◆ **WHAT IS BEING ASKED**
Write out the records below as a JSON list of strings, one string per line with blank lines omitted, covering the stretch from the line containing "This screenshot has width=461, height=400." through the end of the records. Leave the pictures out of the answer.

◆ **MATERIAL FOR THIS TASK**
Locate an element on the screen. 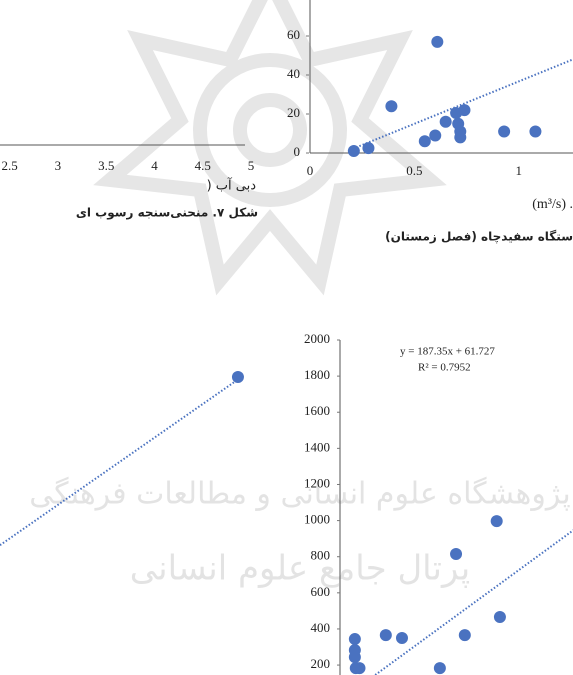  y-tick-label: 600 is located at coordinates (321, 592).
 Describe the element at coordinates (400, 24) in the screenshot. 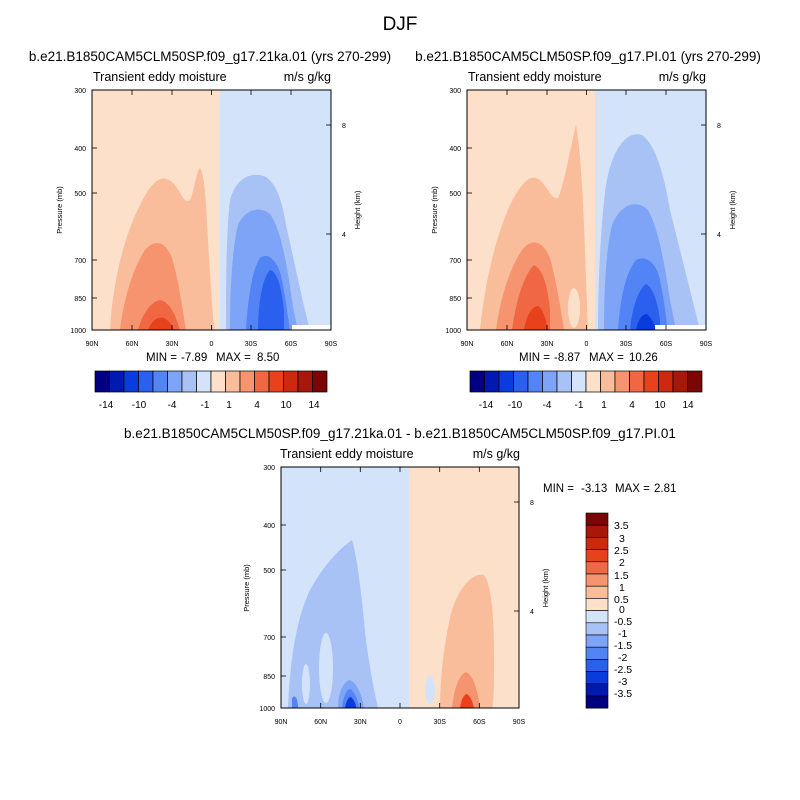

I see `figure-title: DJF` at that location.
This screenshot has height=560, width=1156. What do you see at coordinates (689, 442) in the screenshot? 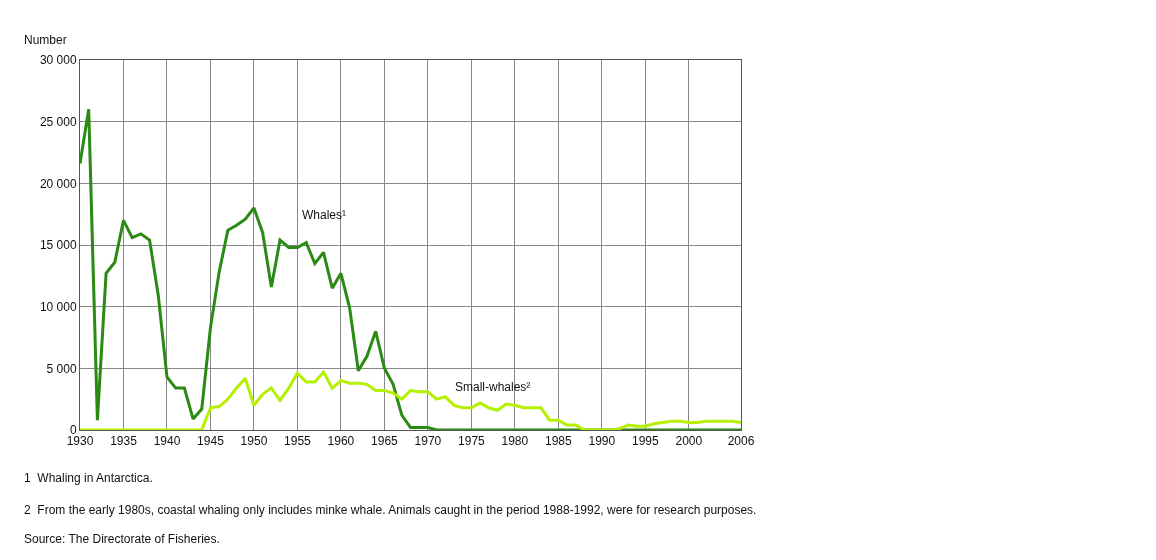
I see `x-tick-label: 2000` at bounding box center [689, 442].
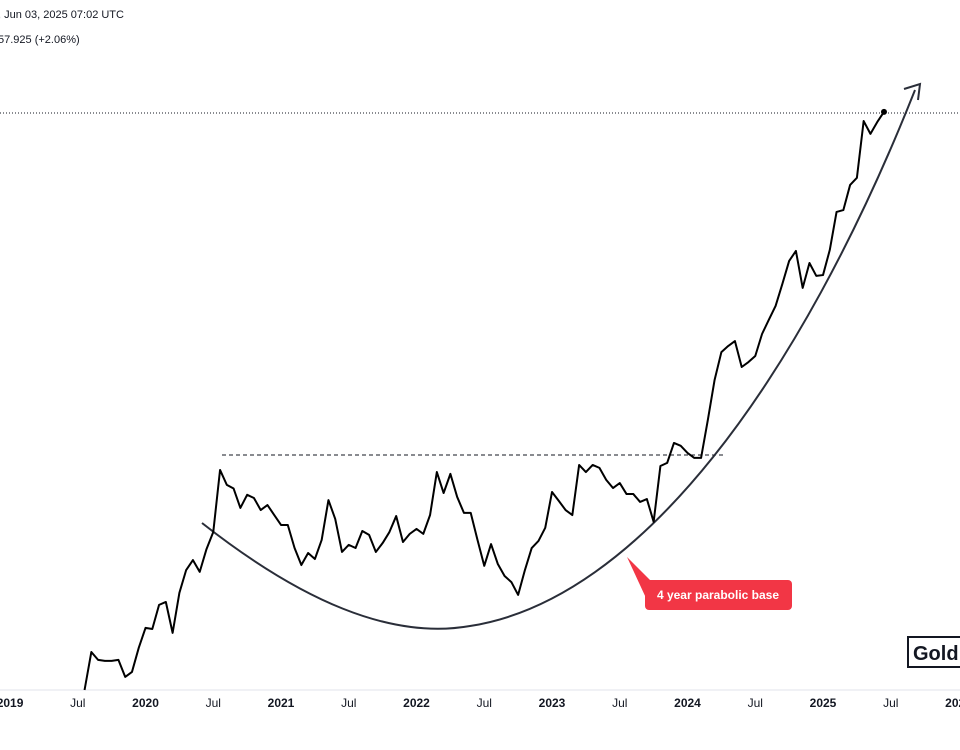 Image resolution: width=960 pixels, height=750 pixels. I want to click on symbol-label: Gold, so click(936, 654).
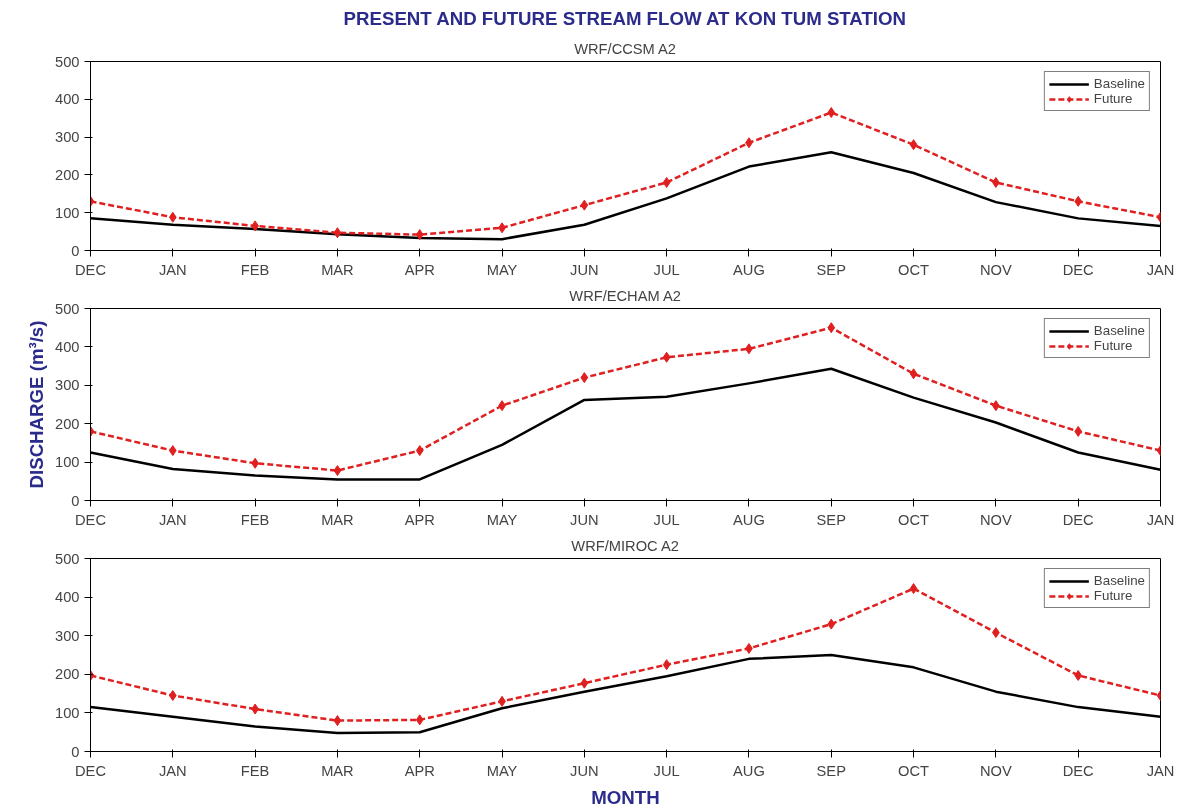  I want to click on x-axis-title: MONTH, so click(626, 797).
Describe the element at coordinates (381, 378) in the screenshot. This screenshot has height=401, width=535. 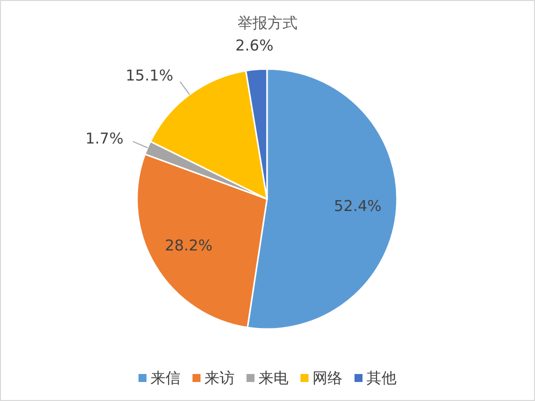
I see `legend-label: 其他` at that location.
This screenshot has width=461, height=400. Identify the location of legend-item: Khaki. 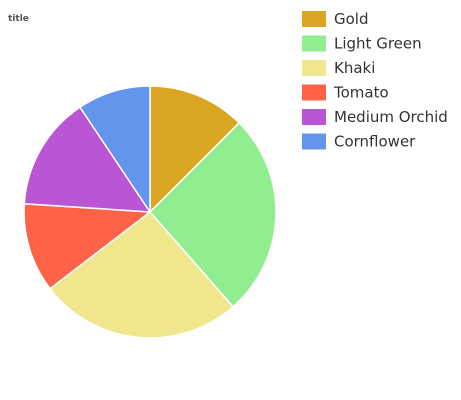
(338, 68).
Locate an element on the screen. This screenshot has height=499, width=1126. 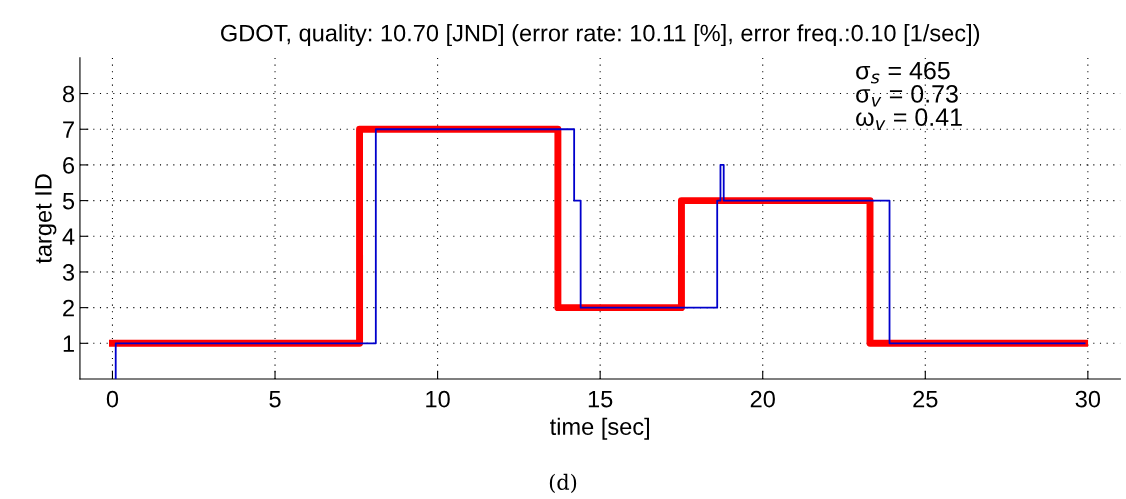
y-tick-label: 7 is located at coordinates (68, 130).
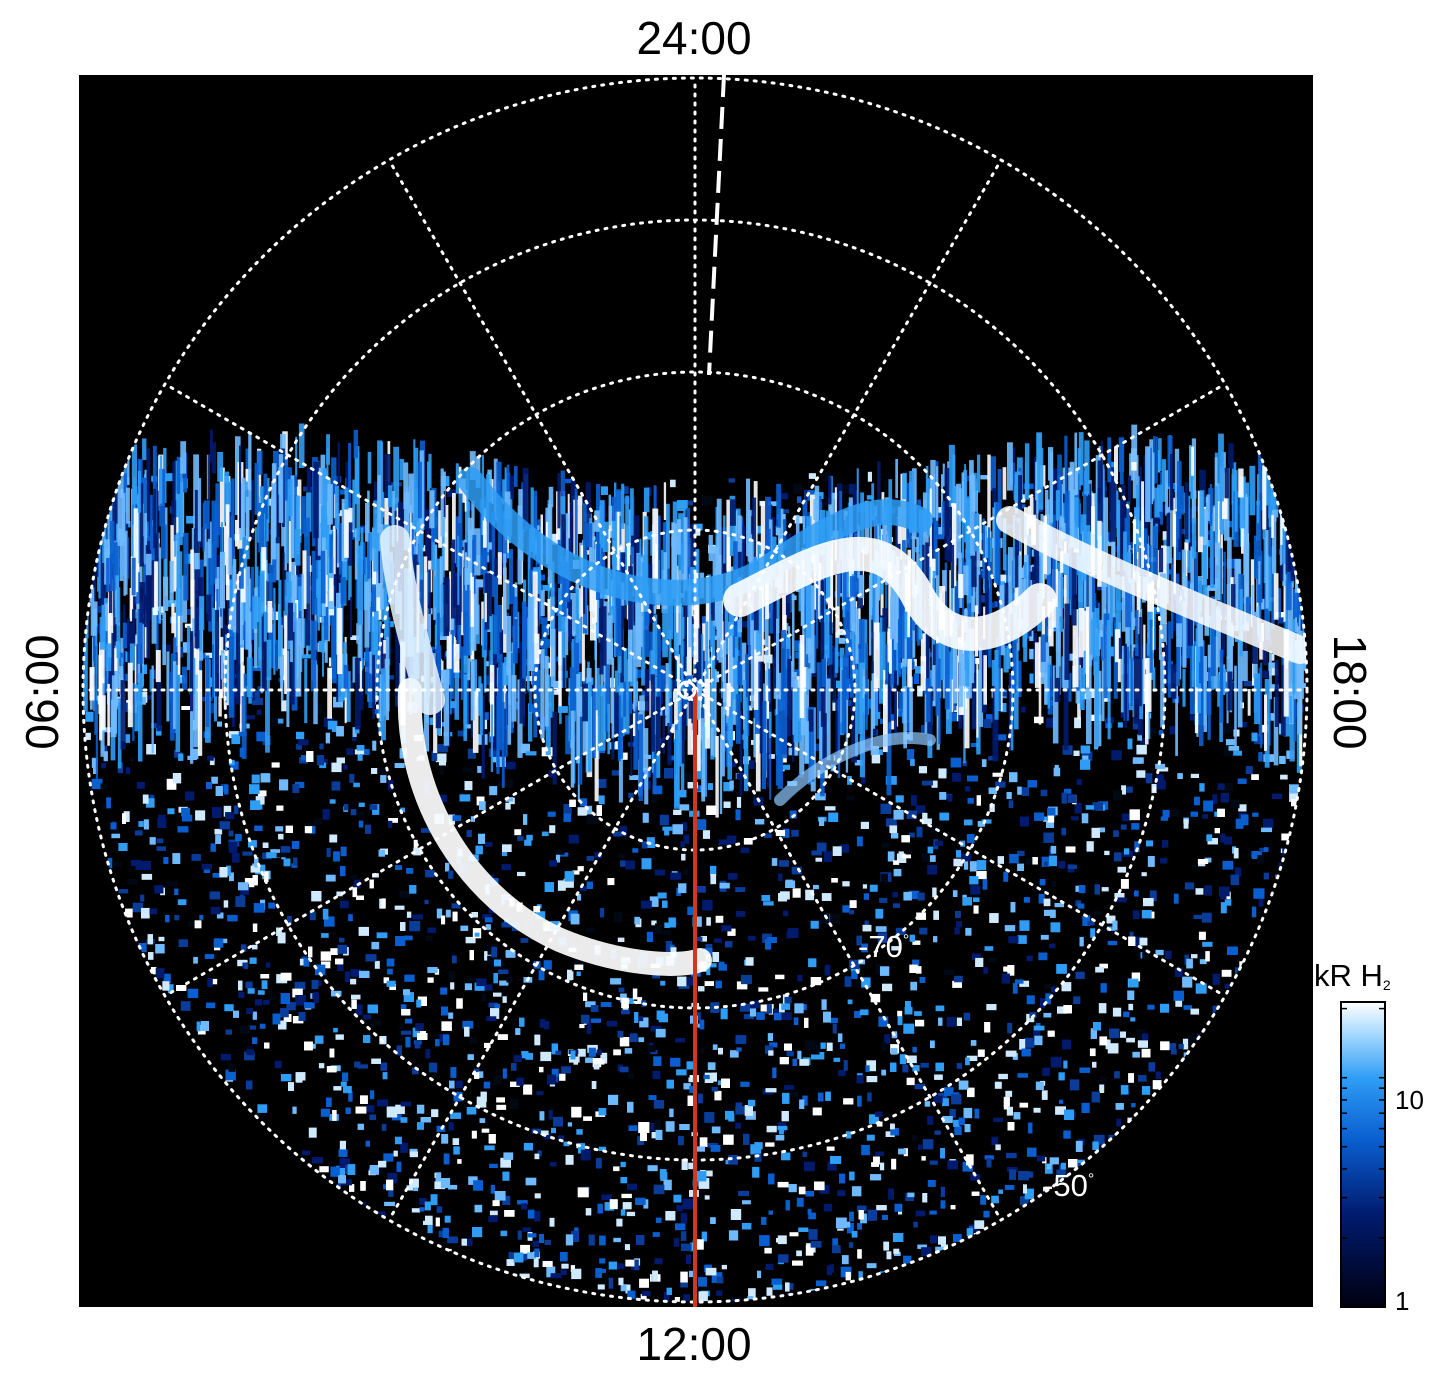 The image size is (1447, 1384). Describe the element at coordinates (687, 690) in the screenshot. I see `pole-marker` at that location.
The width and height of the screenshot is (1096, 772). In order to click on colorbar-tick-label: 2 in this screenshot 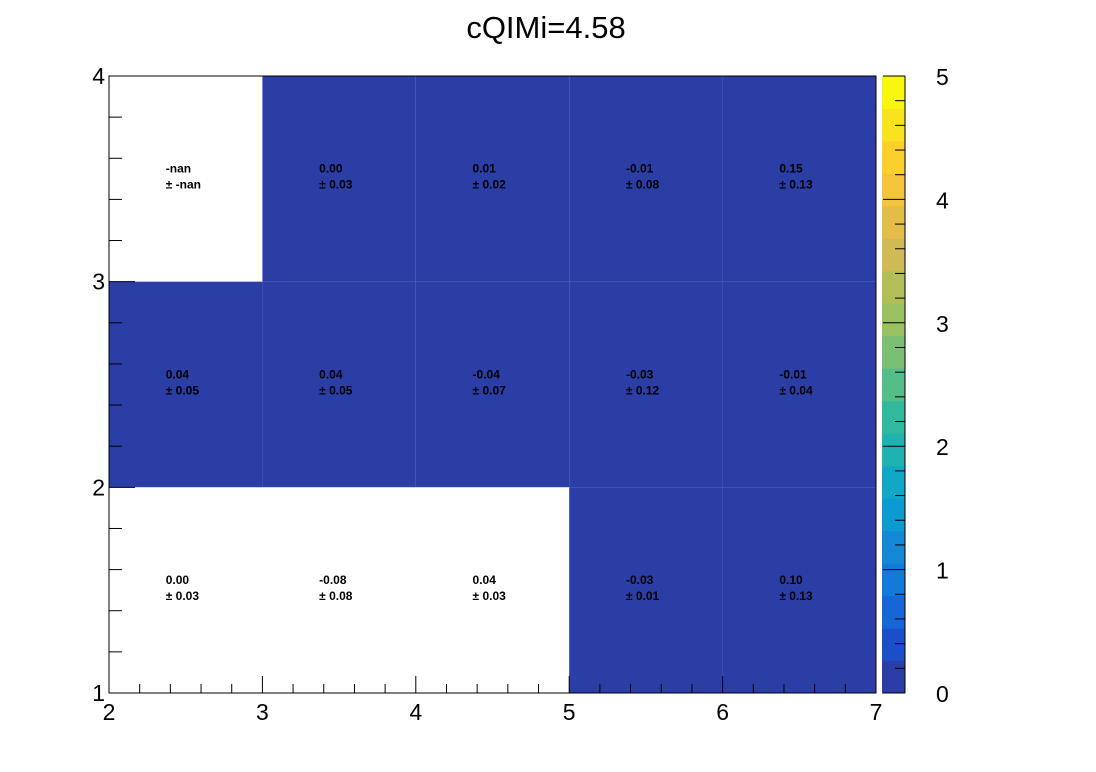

◆ **SOLUTION TO THE EXERCISE**
[
  "This screenshot has width=461, height=400. Identify the location of legend-item: Khaki. ",
  "(338, 68).",
  "Locate an element on the screen. This screenshot has height=499, width=1126. ",
  "y-tick-label: 7 is located at coordinates (68, 130).",
  " The image size is (1447, 1384). Describe the element at coordinates (687, 690) in the screenshot. I see `pole-marker` at that location.",
  "The width and height of the screenshot is (1096, 772). In order to click on colorbar-tick-label: 2 in this screenshot "
]